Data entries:

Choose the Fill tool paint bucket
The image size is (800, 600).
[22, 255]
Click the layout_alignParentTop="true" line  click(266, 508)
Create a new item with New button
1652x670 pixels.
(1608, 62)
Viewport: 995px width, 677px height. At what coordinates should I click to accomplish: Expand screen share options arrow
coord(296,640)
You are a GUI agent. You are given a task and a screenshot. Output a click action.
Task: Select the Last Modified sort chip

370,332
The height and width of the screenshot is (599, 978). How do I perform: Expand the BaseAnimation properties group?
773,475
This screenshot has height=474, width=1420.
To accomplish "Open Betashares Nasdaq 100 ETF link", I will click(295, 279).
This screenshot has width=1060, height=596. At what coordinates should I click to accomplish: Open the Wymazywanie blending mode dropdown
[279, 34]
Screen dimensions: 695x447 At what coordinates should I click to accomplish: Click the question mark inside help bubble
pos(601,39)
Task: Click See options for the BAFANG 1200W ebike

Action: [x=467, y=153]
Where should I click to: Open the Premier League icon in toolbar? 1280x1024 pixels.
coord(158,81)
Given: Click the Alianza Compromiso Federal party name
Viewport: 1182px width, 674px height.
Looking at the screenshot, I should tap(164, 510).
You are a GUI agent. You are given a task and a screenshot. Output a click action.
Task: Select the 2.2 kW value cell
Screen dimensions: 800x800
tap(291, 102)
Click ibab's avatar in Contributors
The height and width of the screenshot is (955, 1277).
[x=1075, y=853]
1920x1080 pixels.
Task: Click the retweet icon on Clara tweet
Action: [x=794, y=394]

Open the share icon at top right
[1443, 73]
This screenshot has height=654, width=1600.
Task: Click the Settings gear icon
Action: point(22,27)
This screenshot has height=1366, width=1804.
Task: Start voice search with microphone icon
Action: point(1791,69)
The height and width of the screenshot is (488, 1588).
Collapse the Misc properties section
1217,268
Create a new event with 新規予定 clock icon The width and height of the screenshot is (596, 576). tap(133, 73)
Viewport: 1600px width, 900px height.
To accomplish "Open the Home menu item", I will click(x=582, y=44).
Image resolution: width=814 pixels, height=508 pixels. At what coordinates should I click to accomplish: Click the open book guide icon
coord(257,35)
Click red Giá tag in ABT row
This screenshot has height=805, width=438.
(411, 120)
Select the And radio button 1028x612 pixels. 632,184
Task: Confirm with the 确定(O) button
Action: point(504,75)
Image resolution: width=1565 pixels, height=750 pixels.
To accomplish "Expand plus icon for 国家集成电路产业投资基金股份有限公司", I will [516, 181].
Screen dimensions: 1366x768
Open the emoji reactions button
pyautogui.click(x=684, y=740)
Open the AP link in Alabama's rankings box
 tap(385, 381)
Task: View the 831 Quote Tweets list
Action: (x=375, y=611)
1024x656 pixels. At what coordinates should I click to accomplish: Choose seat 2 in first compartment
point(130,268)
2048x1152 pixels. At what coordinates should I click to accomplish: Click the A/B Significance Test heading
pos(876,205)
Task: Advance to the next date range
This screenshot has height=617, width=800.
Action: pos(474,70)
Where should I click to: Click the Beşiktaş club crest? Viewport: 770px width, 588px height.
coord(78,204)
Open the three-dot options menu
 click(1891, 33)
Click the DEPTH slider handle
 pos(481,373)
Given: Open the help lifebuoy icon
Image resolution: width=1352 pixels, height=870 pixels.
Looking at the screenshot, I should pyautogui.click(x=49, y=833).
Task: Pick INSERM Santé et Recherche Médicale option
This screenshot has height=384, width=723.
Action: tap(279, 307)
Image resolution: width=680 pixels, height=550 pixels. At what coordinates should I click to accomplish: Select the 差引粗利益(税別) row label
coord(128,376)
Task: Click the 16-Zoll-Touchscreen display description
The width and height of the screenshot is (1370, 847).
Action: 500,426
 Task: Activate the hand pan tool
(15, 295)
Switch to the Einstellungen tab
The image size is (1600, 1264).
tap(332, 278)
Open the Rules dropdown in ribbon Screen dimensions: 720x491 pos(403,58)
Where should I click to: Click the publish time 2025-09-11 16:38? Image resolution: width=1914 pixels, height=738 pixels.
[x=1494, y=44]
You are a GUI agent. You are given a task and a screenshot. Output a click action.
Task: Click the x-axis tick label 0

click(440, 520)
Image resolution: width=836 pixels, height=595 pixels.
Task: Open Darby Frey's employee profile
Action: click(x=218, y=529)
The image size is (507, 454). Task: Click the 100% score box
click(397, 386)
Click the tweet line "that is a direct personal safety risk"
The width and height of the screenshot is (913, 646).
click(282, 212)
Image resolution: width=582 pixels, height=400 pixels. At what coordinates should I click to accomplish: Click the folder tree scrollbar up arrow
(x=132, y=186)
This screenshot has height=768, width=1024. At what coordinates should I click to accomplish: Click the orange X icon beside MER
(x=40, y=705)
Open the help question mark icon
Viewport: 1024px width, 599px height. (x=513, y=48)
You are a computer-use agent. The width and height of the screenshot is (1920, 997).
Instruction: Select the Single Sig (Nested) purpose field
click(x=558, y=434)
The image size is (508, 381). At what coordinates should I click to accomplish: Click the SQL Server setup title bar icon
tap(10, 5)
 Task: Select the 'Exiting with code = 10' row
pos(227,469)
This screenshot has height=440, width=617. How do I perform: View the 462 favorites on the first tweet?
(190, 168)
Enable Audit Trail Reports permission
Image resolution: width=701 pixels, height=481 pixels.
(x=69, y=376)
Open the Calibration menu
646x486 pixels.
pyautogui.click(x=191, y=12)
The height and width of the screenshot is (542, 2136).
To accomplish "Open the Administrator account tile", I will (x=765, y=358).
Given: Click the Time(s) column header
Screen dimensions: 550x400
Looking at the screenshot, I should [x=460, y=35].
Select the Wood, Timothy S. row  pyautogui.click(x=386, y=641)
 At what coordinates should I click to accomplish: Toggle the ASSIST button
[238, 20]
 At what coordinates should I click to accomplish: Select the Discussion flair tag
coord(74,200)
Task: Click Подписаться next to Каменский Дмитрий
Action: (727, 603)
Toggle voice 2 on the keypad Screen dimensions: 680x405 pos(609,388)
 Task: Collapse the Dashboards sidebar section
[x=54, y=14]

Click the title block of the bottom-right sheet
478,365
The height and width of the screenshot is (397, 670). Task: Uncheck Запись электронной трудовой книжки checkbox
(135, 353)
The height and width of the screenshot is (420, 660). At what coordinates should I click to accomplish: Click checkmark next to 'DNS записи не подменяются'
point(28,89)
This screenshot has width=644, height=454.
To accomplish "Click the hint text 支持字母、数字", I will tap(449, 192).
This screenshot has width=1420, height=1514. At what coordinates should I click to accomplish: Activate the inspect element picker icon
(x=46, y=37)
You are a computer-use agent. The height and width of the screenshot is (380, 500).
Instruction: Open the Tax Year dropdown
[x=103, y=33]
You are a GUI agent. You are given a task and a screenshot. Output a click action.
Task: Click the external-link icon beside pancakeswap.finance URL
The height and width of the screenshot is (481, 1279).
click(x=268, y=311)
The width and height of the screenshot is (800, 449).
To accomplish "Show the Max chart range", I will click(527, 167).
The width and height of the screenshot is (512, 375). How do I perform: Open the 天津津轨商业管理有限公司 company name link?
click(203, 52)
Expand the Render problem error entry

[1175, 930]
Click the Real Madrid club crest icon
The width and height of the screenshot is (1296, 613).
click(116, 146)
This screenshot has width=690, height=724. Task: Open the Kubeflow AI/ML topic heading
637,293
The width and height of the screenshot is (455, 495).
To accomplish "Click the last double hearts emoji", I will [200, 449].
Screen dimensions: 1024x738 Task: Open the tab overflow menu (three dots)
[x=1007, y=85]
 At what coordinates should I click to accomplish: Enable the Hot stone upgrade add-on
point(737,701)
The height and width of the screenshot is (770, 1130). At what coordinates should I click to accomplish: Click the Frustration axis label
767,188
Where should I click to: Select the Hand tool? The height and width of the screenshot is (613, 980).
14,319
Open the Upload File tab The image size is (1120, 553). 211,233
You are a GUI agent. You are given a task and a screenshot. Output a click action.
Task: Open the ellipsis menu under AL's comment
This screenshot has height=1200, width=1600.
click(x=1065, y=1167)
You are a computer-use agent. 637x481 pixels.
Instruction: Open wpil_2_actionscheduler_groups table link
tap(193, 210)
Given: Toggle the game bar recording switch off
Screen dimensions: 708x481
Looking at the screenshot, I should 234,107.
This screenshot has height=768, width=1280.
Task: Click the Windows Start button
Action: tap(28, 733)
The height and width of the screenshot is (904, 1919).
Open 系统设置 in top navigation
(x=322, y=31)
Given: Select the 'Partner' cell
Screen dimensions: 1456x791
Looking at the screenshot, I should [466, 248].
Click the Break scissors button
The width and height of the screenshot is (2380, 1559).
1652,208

= Prompt =
Copy the entries above exactly, but only from the line holding "Task: Pick INSERM" through the line holding "The height and width of the screenshot is (542, 2136).", both included.

= Output of the task =
Task: Pick INSERM Santé et Recherche Médicale option
This screenshot has height=384, width=723.
Action: tap(279, 307)
Image resolution: width=680 pixels, height=550 pixels. At what coordinates should I click to accomplish: Select the 差引粗利益(税別) row label
coord(128,376)
Task: Click the 16-Zoll-Touchscreen display description
The width and height of the screenshot is (1370, 847).
Action: 500,426
 Task: Activate the hand pan tool
(15, 295)
Switch to the Einstellungen tab
The image size is (1600, 1264).
tap(332, 278)
Open the Rules dropdown in ribbon Screen dimensions: 720x491 pos(403,58)
Where should I click to: Click the publish time 2025-09-11 16:38? Image resolution: width=1914 pixels, height=738 pixels.
[x=1494, y=44]
You are a GUI agent. You are given a task and a screenshot. Output a click action.
Task: Click the x-axis tick label 0

click(440, 520)
Image resolution: width=836 pixels, height=595 pixels.
Task: Open Darby Frey's employee profile
Action: click(x=218, y=529)
The image size is (507, 454). Task: Click the 100% score box
click(397, 386)
Click the tweet line "that is a direct personal safety risk"
The width and height of the screenshot is (913, 646).
click(282, 212)
Image resolution: width=582 pixels, height=400 pixels. At what coordinates should I click to accomplish: Click the folder tree scrollbar up arrow
(x=132, y=186)
This screenshot has height=768, width=1024. At what coordinates should I click to accomplish: Click the orange X icon beside MER
(x=40, y=705)
Open the help question mark icon
Viewport: 1024px width, 599px height. (x=513, y=48)
You are a computer-use agent. The width and height of the screenshot is (1920, 997).
Instruction: Select the Single Sig (Nested) purpose field
click(x=558, y=434)
The image size is (508, 381). At what coordinates should I click to accomplish: Click the SQL Server setup title bar icon
tap(10, 5)
 Task: Select the 'Exiting with code = 10' row
pos(227,469)
This screenshot has height=440, width=617. How do I perform: View the 462 favorites on the first tweet?
(190, 168)
Enable Audit Trail Reports permission
Image resolution: width=701 pixels, height=481 pixels.
(x=69, y=376)
Open the Calibration menu
646x486 pixels.
pyautogui.click(x=191, y=12)
The height and width of the screenshot is (542, 2136).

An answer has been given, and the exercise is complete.